Le respect du règlement (entendu comme sa considération ou sa reconnaissance) est la base sur laquelle peut prendre place le cadre. Le cadre sera entendu ici comme prenant sa source dans la subjectivité du psychologue; sa morale, sa sensibilité, son tact, son éthique, ses références, ses interprétations, son choix concernant la forme d’accueil en ER. Ce cadre subjectif s’articule, de fait, avec les règles qui fondent et organisent les rapports sociaux.

Transgresser la règle n’est en rien un « problème ». Serge Leclaire écrit « Si le psychanalyste devait se donner des lois, de transgresser serait, assurément, son commandement premier. Loin de n’être que cette infraction éminemment coupable, la transgression est, en fait, un acte fondamental et fondateur … en quoi l’on peut dire que tout l’art du psychanalyste passe nécessairement par l’exercice de ce mouvement de franchissement[2]»… Si le franchissement est souhaitable, le « a » privatif du terme « affranchissement »prend ici toute sa dimension : Dans l’affranchissement il n’y pas de franchissement puisqu’il signe l’abolition de la règle.

« Transgresser c’est passer au-delà, franchir une limite qui instaure un ordre. Le franchissement annule l’ordre présent pour en instaurer un nouveau, inscrivant par-là même une nouvelle limite à franchir[3] ». Transgresser le règlement, peut être un franchissement nécessaire et argumenté qui instaure un ordre en fonction de la clinique.  S’affranchir du règlement, peut, pour sa part, révéler un véritable débordement de la dimension subjective.

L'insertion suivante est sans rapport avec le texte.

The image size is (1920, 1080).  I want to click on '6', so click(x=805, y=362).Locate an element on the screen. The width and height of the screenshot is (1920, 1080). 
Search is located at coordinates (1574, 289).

En résumé, il me semble que cette distinction entre deux notions trop souvent confondues, le cadre et le règlement, est essentielle à notre clinique.  La considération du règlement est le socle sur lequel le cadre, c’est à dire la subjectivité du psychologue, trouvera alors à s’exprimer. S’accrocher de manière rigide s’affranchir du règlement brisent la dialectique qu’il entretient avec le cadre. L’accrochage rigide incline vers un certain effacement subjectif (« c’est pas moi, c’est le règlement »). A l’inverse, s’affranchir du cadre signe une prédominance du subjectif qui fait disparaître la règle. Dans les deux cas, il n’y a plus d’espace pour la rencontre.


[1] G. Bataille, L’érotisme, Paris, Editions de minuit, 2004, p.72

[2] S. Leclaire, « À propos d’un fantasme de Freud : note sur la transgression », Revue L’Inconscient, n°1, Paris, PUF, 1967, p. 32.

[3] Filloux Janine, « La transgression de la psychanalyse et dans la psychanalyse », Topique 1/ 2009 (n° 106), p. 35.